Um maturations-abhängige Unterschiede in der Expression von basischem Myelinprotein (MBP) und Myelin-assoziiertem Glycoprotein (MAG, beide von Boehringer Mannheim, Germany) zu erfassen, wurden Wistar Ratten unterschiedlicher postnataler Zeitstadien verwendet (P0, P10, P15, P30, P60). Die Tiere wurden tief anästhesiert (siehe unter 3.1) und transkardial mit 10-50 ml PBS langsam perfundiert, gefolgt von 80-200 ml PFA (4 %, mit 15 % Pikrinsäure). Perfundierte Hirne wurden aus der Kalotte freipräpariert und über Nacht bei +4°C im gleichen Fixativ nachfixiert. Horizontale Schnitte von 80 µm Dicke wurden mit einem Vibratom (Series 1000, Technical Products Int., Inc.) geschnitten und in 0,1 M PBS aufgesammelt. Die Schnitte wurden mit 0,6 % H₂O₂ für 30 min inkubiert zur Inhibition der endogenen Peroxidase. Konsecutive Schnitte wurden alternativ mit Anti-MBP (1:500 verdünnt in 0,1 M PBS mit 1 % NHS, 0,1 % NaN₃ und 0,1 % Triton) und Anti-MAG (1:10 verdünnt im selben Puffer) für 48 hr bei +4°C inkubiert.
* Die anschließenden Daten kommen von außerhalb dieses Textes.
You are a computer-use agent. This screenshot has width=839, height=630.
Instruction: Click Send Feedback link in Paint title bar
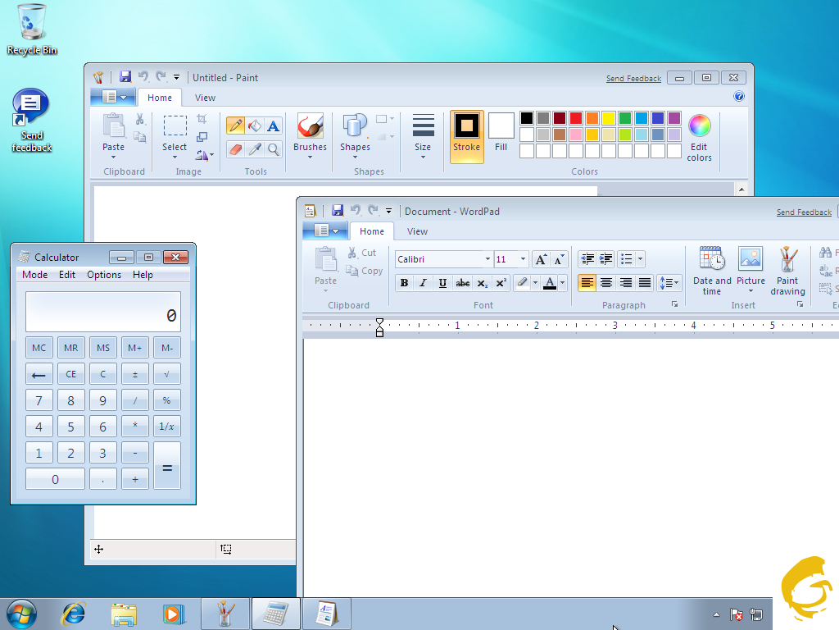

Nach fünfmaligen Waschen mit 0,1 M PBS à 15 min folgte die Inkubation mit dem biotinylierten Anti-Maus IgG (Vector Laboratories, 1:250 verdünnt in 0,1 M PBS) für 2 hr bei Raumtemperatur. Nach fünfmaligen Waschen mit 0,1 M PBS à 15 min folgte die Inkubation mit dem Avidiv-Biotin Peroxidasekomplex im Dunkeln für 2 hr bei Raumtemperatur (Vectastain ABC Elite-Kit, 1:500 verdünnt in 0,1 M PBS). Die Immunreaktivität wurde mit dem Chromogen Diaminobenzidin (DAB) visualisiert (0,07 % DAB mit 0,001 % H₂O₂ in 0,1 M PBS für 10 min). Anschließend wurden die Schnitte auf gelantinebeschichteten Objektträgern gezogen, dehydriert in Ethanol und mit Entellan (Merk) eingedeckelt.

Die Untersuchungen von in vivo, d.h. noch laufenden Experimenten wurde mit Hilfe des inversen Mikroskops Olympus IX 70, alle anderen Untersuchungen mit dem Zeiss Axioplan durchgeführt. Die Dokumentation erfolgte mittels der Sensicam (PCO, 12 bit cooled imaging) bzw. mit der Fotokamera MC100. Folgende Filtersätze wurden verwendet: U-MNIBA narrow-band für FITC Fluoreszenz, U-MWIG für TRITC Fluoreszenz. Digitale Bilder oder eingescannte Fotoabzüge wurden in CorelDraw zusammengefasst und beschriftet. Eine digitale Bildbearbeitung im Sinne von Verstärkung von Kontrast und/oder Intensität fand nicht statt.